We are skeptical of things lacking evidence, but what are those? Can it be found by looking inward instead of outward?
Beliefs
That
wheel we described earlier turns round and round because we don’t know
precisely what virtue is or why it exists within our consciousness. The
“why” comforts us, giving our thinking viral contagion and deep
understanding. Why would we want a loose cannon on our ship of state?
What
is courage? It seems to depend on circumstances. It could be holding a
different opinion than your friends and neighbors and being authentic.
The
23 Psalm explains courage. When we distrust one another and fear
immigrants who want to contribute, be appreciated, and build a better
life, we miss its message. Those people are the American Dream. They
were Hitler’s Jewish scientists, the Irish, the Italians, the WW II
Japanese concentration camp Americans, the Chinese California gold rush
miners, and the unrecognized minorities who did the hard work to build
the railroads and work the plantations. There were millions of them.
They were not criminals sent by countries wanting to get rid of them.
Proverbs
26: 18-19 seems to apply to our situation. “Like a madman … is the
man who deceives his neighbor and says, “I am only joking!” The
thousand-year-old concept of the Anti-Christ viewed him as the ultimate
adversary of “goodness,” a persecuting tyrant, and a great deceiver.
The GOP has its historical policies, but they do not bind our loose
cannon. Like the reality TV apprentice, he will fire those who
disagree.
In
the 30 years of my work, I have had to move manufacturing apparatus
back and forth across the oceans, and I can tell you that those foreign
countries were not depositing to our Federal Reserve. The American
consumer pays the tariffs. I have also dealt with immigration, but I
let the lawyers handle that for me.
Is fairness and justice only about having things turn out your way?
Policies are not about crowd size. They are not games or reality TV. They are about “The Courage to Be”. It is about the joy of saying yes to our true being. It is about principle, not just money.
Some
things must be understood from the top down. For example, heat was
macroscopic initially, but then microscopic atoms were discovered.
Statistics provided the correspondence between the two viewpoints.
Consider the things providing the correspondence between the political
left and right. Is a rose still a rose from any other view? This
should bring us together again.
Understanding
from the bottom up works when you can find a simple governing
principle, helping to provide direction as you spread your wings to fly
in the dusk of our increasingly less civil politics. Unfortunately, we
might not understand democracy until it has passed away.
Fear,
distrust, and hatred are human emotions that can destroy a nation. We
must remember that the future builds upon the past, whether we
appreciate it or not. No one in 1960, in the worst nightmare, could
have dreamed that we would come to this. The generation who raised me
could not vote for Adlai Stevenson in 1956 because he was divorced, and
they did not like Eisenhower because they could not like a war general.

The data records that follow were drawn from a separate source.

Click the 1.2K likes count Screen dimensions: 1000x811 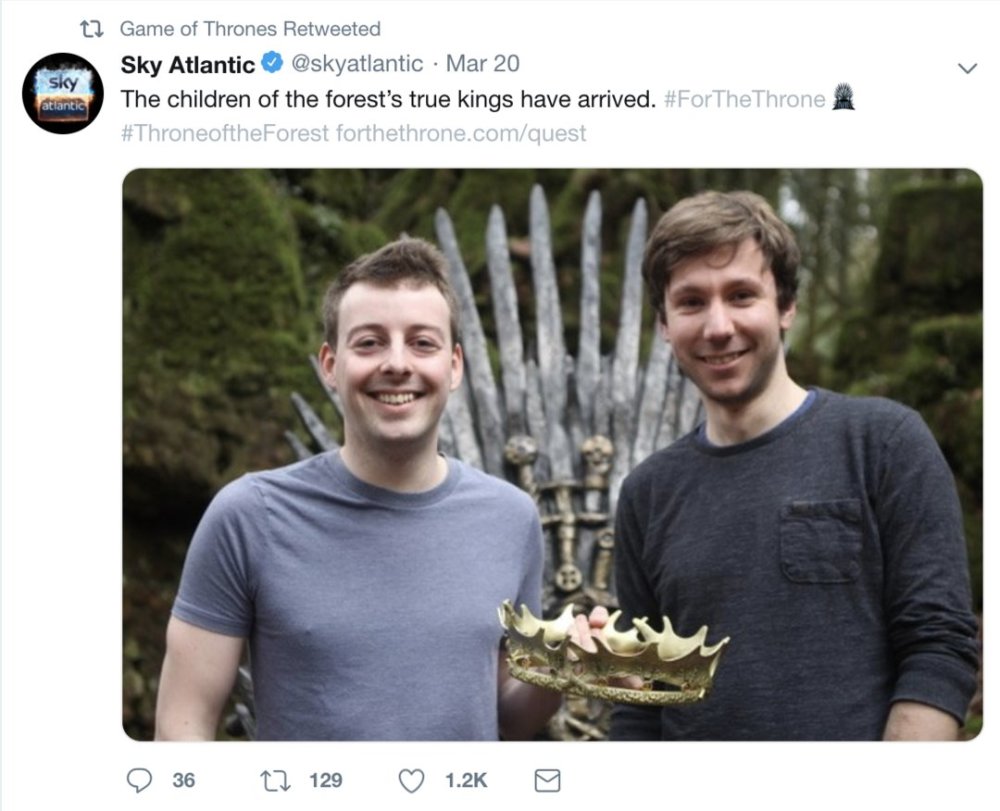point(466,780)
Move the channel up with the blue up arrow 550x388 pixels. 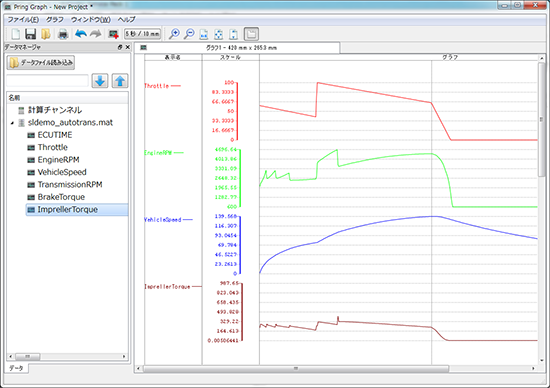coord(120,81)
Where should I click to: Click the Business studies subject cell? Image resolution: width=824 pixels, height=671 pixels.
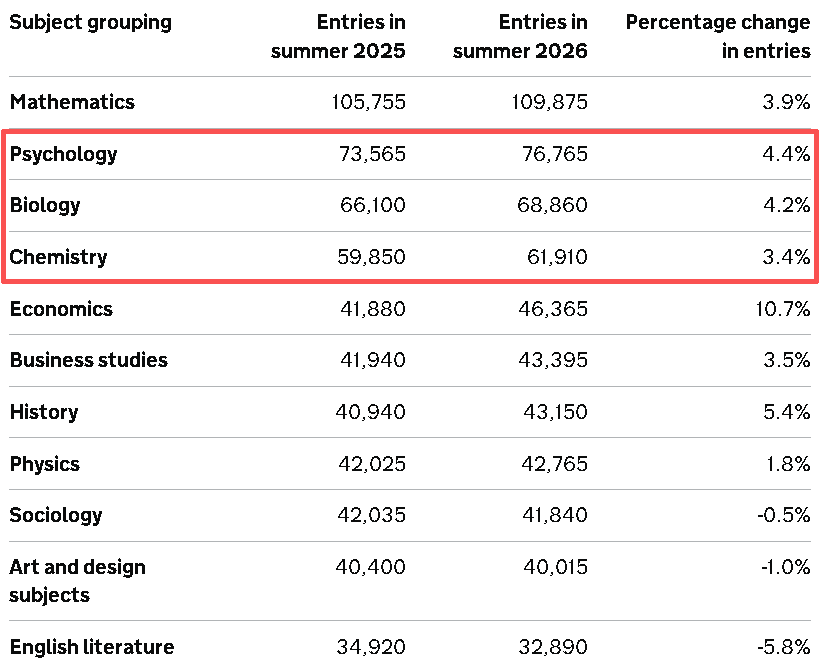point(88,360)
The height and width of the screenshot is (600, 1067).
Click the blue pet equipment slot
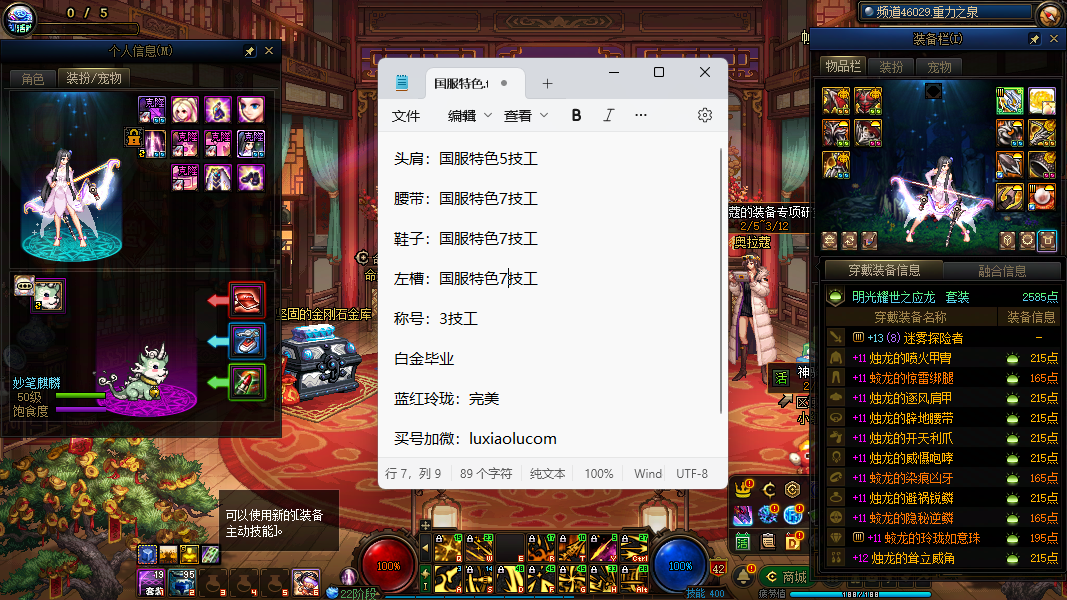coord(247,341)
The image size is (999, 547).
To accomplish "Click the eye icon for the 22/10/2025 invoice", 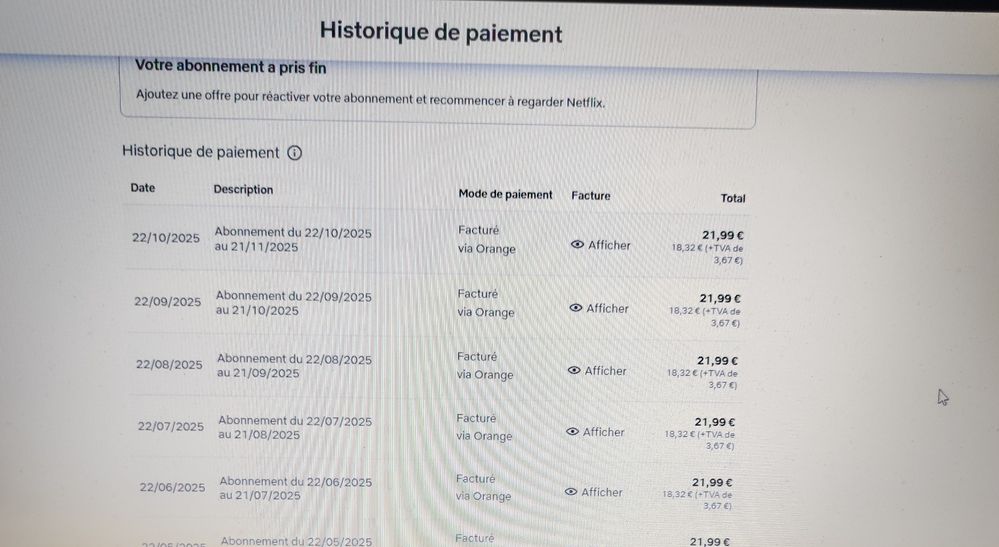I will pyautogui.click(x=577, y=245).
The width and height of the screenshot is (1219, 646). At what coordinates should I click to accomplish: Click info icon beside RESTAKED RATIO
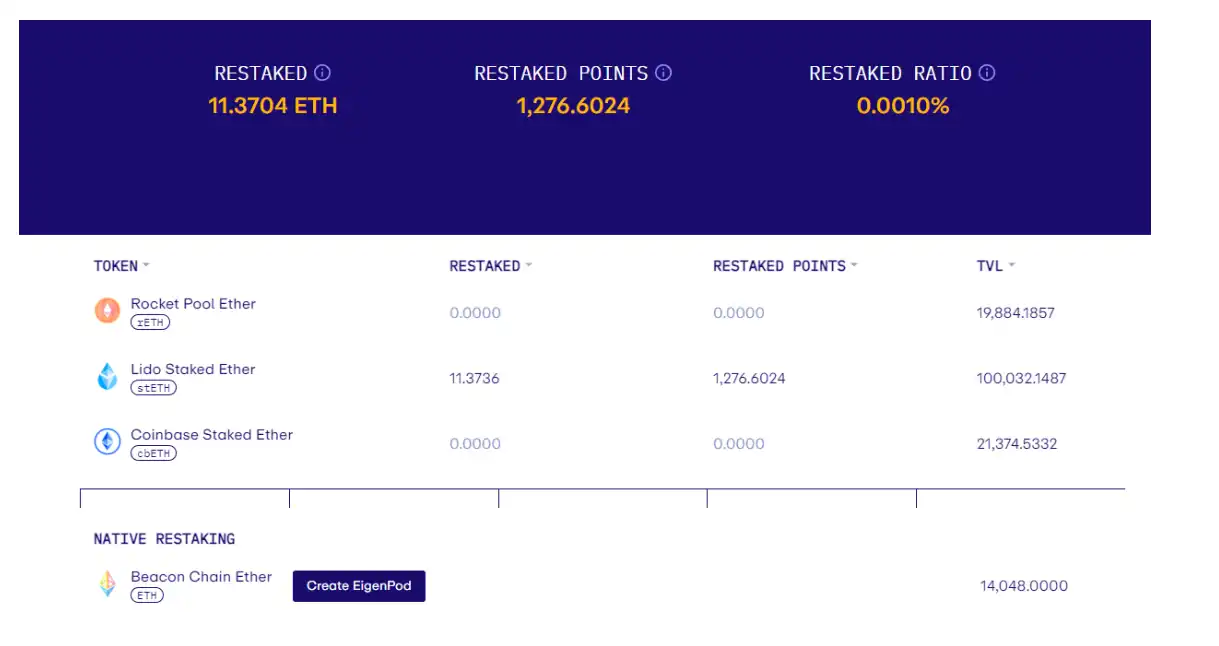(987, 73)
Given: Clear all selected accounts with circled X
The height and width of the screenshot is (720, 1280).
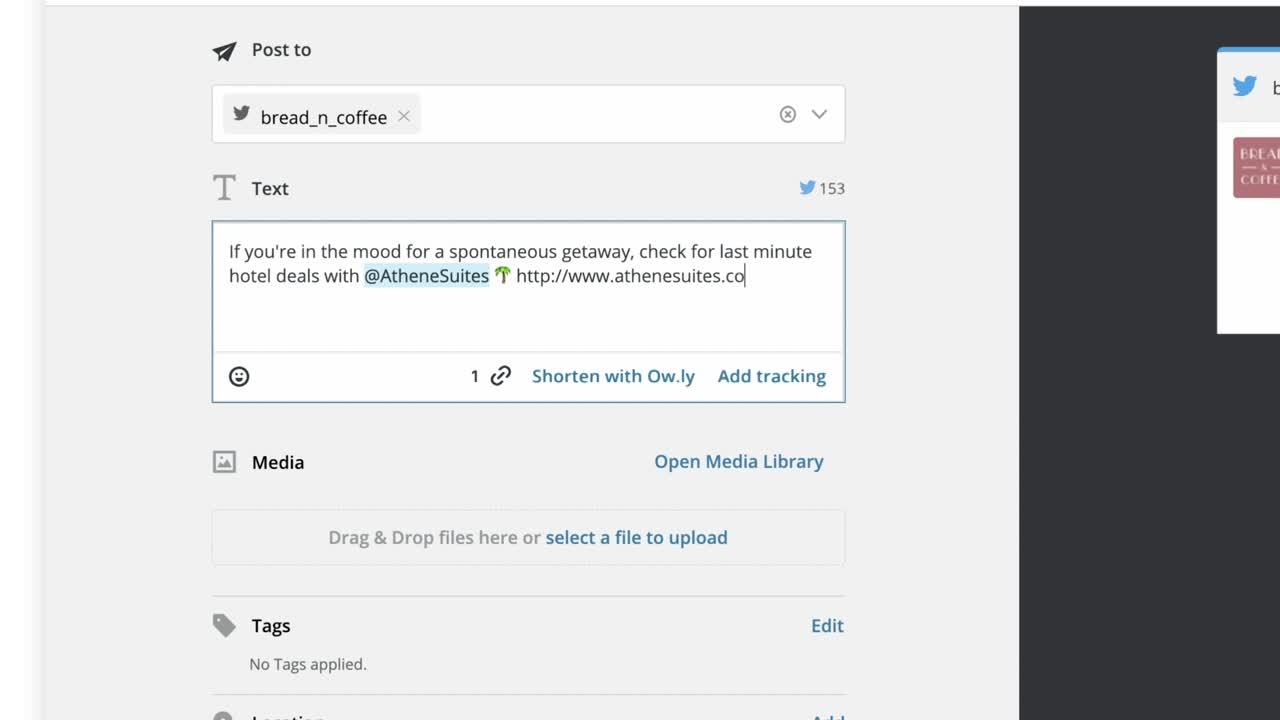Looking at the screenshot, I should [788, 114].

Today, self-interest is the dominant Republican ethos.
How To Think
Start
by thinking laterally. How would you classify your feelings? Which
bucket would you put them in? Buckets can overlap and change over time.
Good
stories involve intentions that cannot be measured. They might not be
accurate, but when they are true, we can sense that.
But
what if we think vertically, in threads? That uses big data and is not
human. The danger of artificial intelligence is that we let AI think
for us in an inhuman way that is easier than thinking for ourselves.